Дафэн не издавал ни звука, но так отчаянно открывал рот, что все четко слышали у себя в голове этот ужасающий стон. Океан забурлил, точно лава в аду, до небес поднялись огромные волны, подхватив корабль и завертев его в диком водовороте, и не разобрать уже было, где небо, где море, — завертелся мир, будто перевернулся вверх тормашками.
В конце концов силы Дафэна совсем иссякли, он весь обмяк, раскинув крылья, и бессильно опустился в море. Серо-сизая спина почти сливалась с водой, из глазниц, пробитых Хуху, лилась кровь ярко-изумрудного цвета.
Вода с неба обрушилась на его мертвое тело, и в одночасье все стихло. Начинало смеркаться. Гунцзы Ху и его люди замерли на обломках корабля еще долго не в силах понять, где находятся.
— Там… там… — протянул руку один из советников, указывая куда-то вдаль.
Не может быть, еще один Дафэн? У господина в голове загудело, он едва удержал равновесие. Он посмотрел вдаль, куда указывал приближенный, и весь похолодел. Вода покрылась рябью, словно тысяча дорожек протянулись к Дафэну, окружив его мертвое тело. Вдруг в лучах заходящего солнца из воды вынырнула черная тень и снова ушла под воду. Один за другим все больше и больше черных силуэтов выпрыгивало на поверхность — это была огромная стая маншэнов. Те, что побольше, были размером с того змея, что поймал Гунцзы Ху, те, что поменьше, достигали почти ста чи в длину. Закопошились черные морские змеи по всему морю, куда ни глянь, везде терлись друг о друга змеи, сплетались в одно целое, запрокидывали головы и высовывали длиннющие черные языки. Потом они окружили мертвое тело Дафэна.
Запрокинув головы и с языками наружу маншэны сплелись в огромный змеиный хоровод и стали медленно плавать вокруг птицы, будто совершая некий магический ритуал. Долго они кружили, будто под властью какого-то голоса свыше. Словно обезумев, они выскакивали из воды и впивались зубами в плоть чудовища, терзая мясо и разрывая перья в клочья. Маншэны поменьше прыгали и вгрызались в тело Дафэна, прокусывая его насквозь, а затем выскакивали с другой стороны.

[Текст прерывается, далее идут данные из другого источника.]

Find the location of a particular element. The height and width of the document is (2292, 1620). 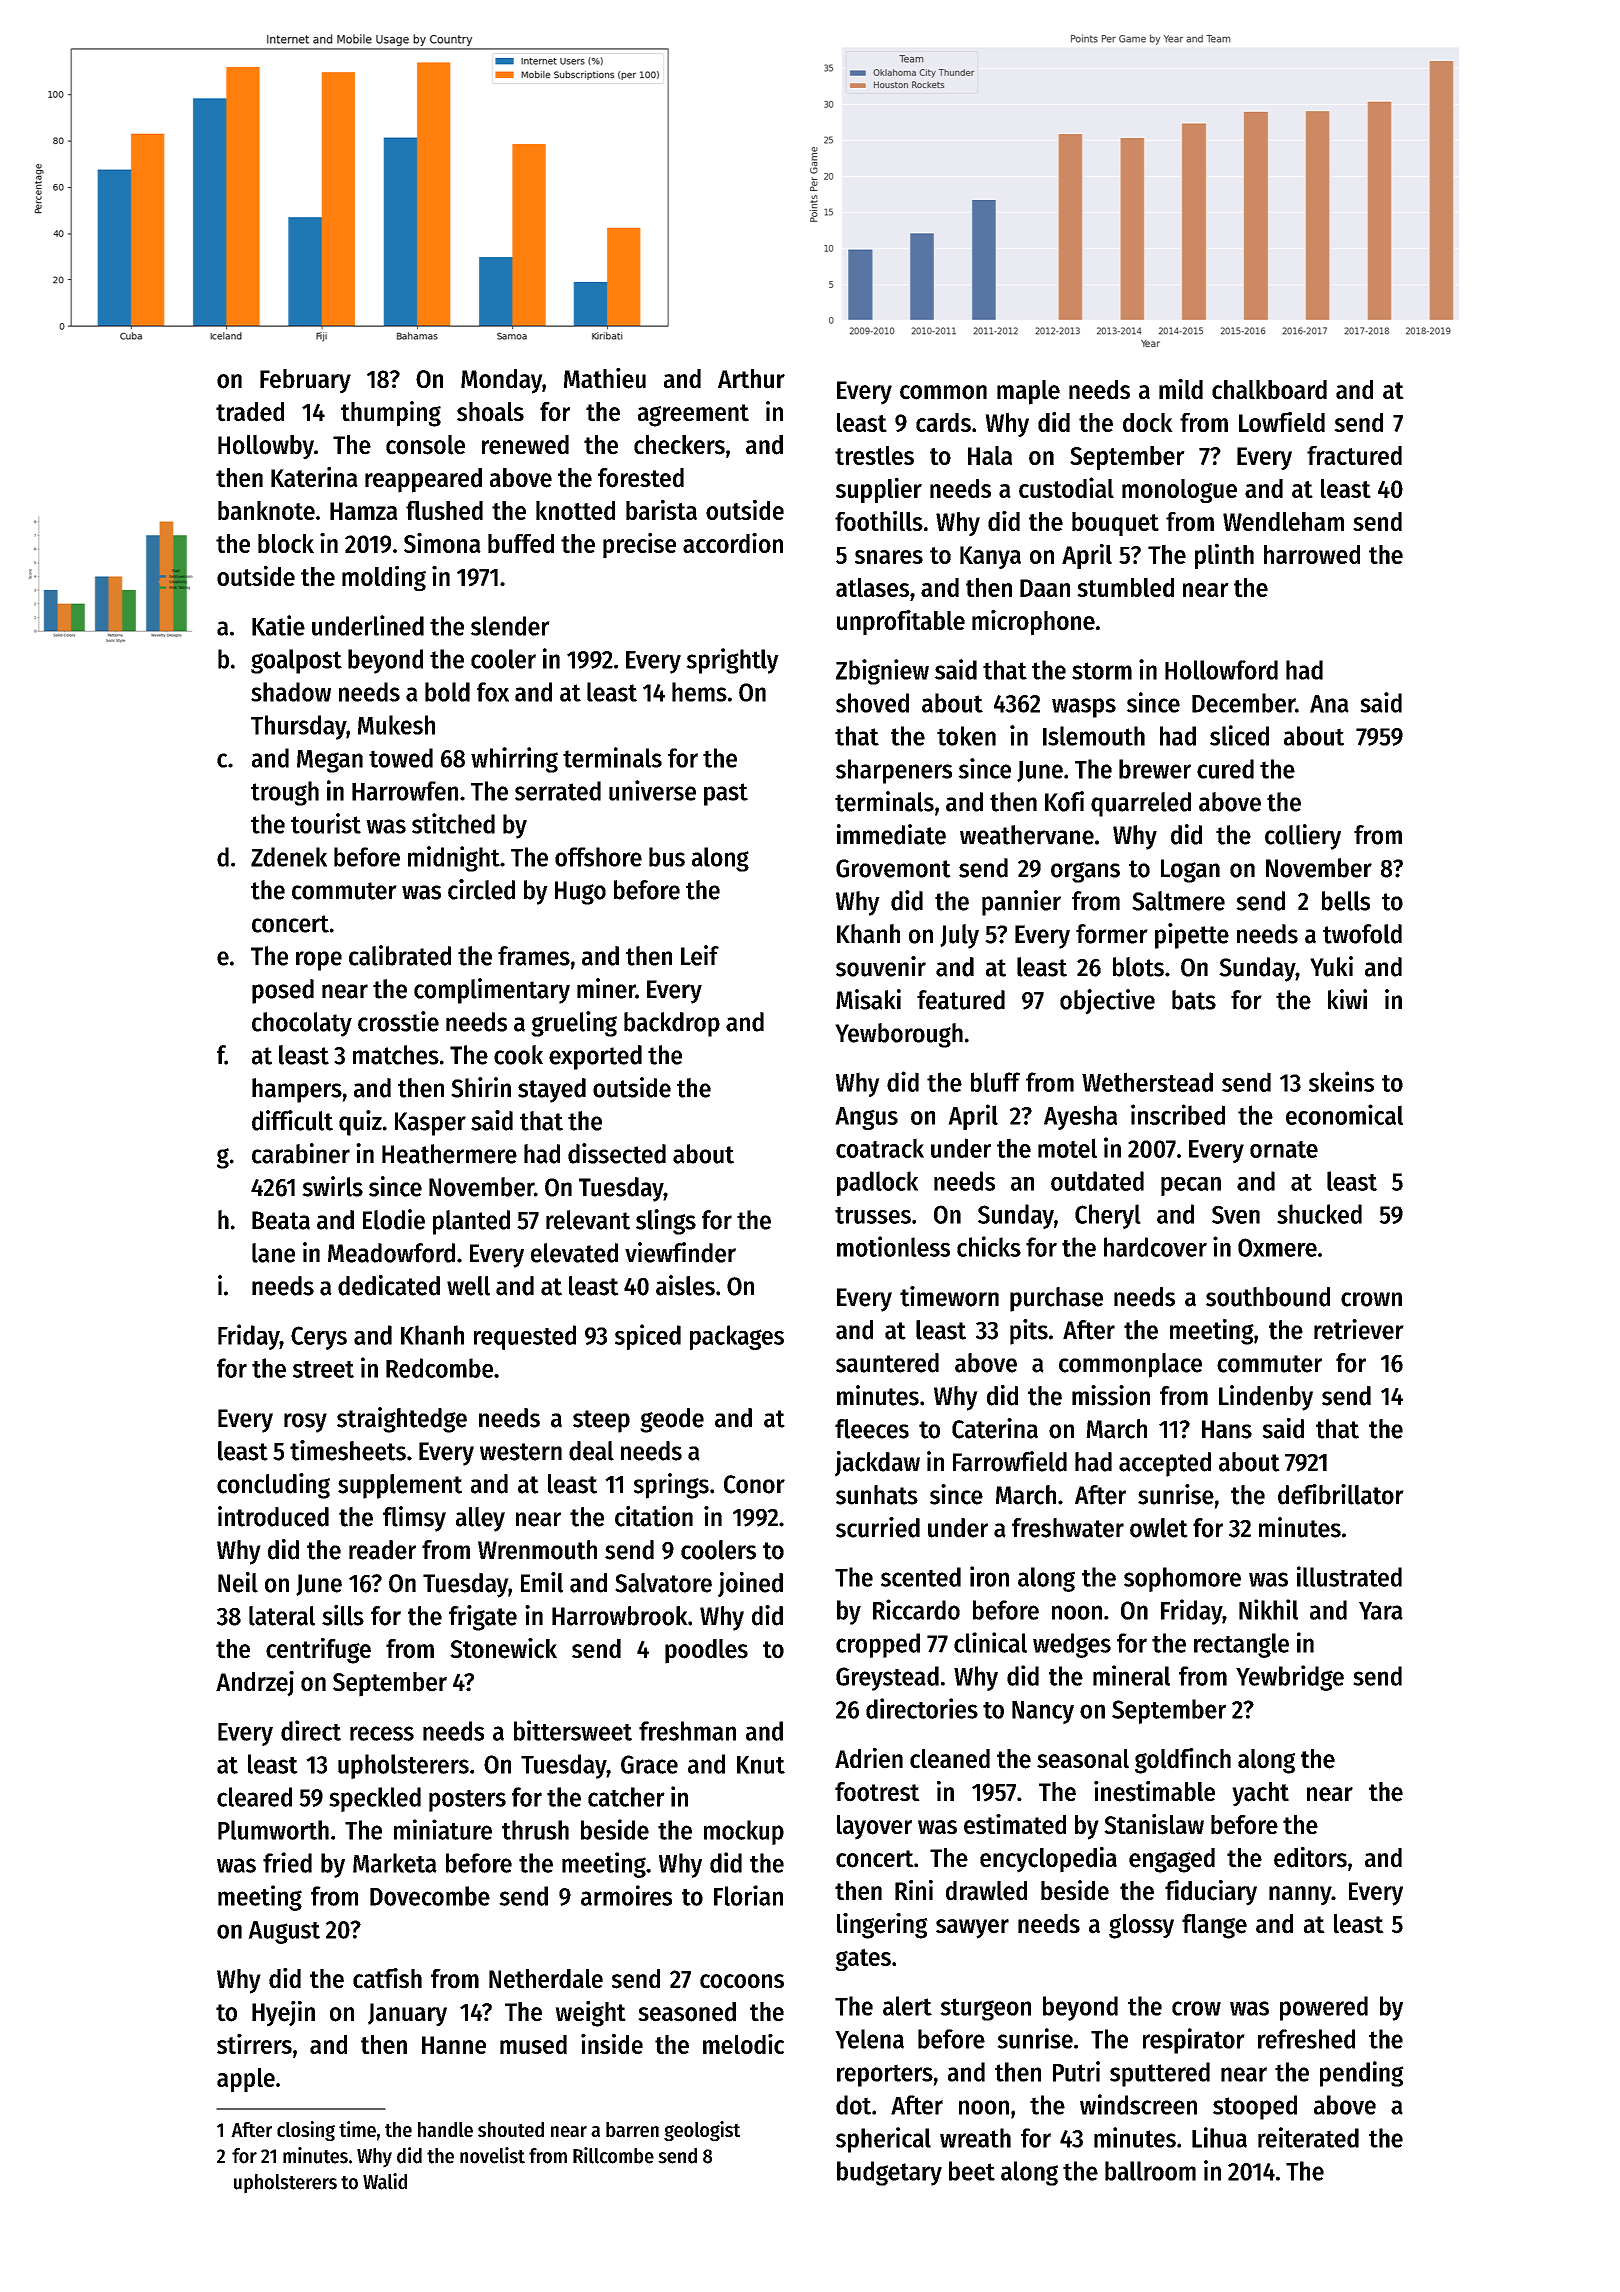

Walid is located at coordinates (385, 2181).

Весь океан окрасился кровью, в этом кровавом море рыбы-драконы пустились в дикий пляс. Казалось бы, маншэны — хладнокровные рептилии, но их ненависть к птице ощущали даже люди на корабле.
Совсем скоро от Дафэна остались лишь изглоданные белые кости. Маншэны снова начали хоровод, самый крупный из них выплыл в центр и закинул голову, устремив взор на заходящее солнце, будто человек, погрузившийся в глубокие думы. Долго это продолжалось, но ни люди, ни змеи не издавали ни звука. Вдруг маншэн в центре встрепенулся и нырнул под воду. За ним беззвучно стали уходить и все остальные, пузырьки на воде постепенно удалились на юг. В конце концов осталась лишь тишина.
Гунцзы Ху и его люди молча глядели на скелет Дафэна с ощущением, будто они умерли и воскресли. Его пустые глазницы внушали жуткий трепет. В мгновение ока это величественное создание превратилось в одинокий и жалкий скелет, вызывающий лишь печаль.
И тут откуда ни возьмись из глазницы Дафэна выпрыгнула изумрудно-зеленая птичка — вся в крови. Она долго сидела на черепе Дафэна, озираясь по сторонам, как вдруг заметила далеко на корабле господина Ху и сразу запрыгала радостно, хлопая крылышками, точь-в-точь как счастливый ребенок.
— Хуху! Хуху! — закричал Гунцзы, увидев своего попугая.
Глядя на птичку, которая отважно боролась со смертью, этот славный купец из Ваньчжоу вдруг почувствовал, что теряет Хуху навсегда.
Попугай услышал голос господина и запрыгал еще радостней. Но он был слишком далеко, чтобы подлететь, — только скакал на месте и хлопал крыльями. Потом у него изо рта медленно потекла струйка зеленой крови, он подпрыгивал реже и реже, каждый раз все ниже, потом уже не мог прыгать, а только сидел. Наконец он без сил упал на череп Дафэна, не отрывая глаз от своего хозяина.
На море опустилась ночь, холодный лунный свет осветил безжизненный скелет огромного чудища и маленькую зеленую птичку, что лежала на белых костях. Ледяной ветер забирался под ребра, но господин и советники все глядели, как Хуху и громадное тело Дафэна медленно уходят под воду. Потом кто-то из них говорил, что впервые видел, как глаза Гунцзы Ху покраснели, а потом из них покатились слезы.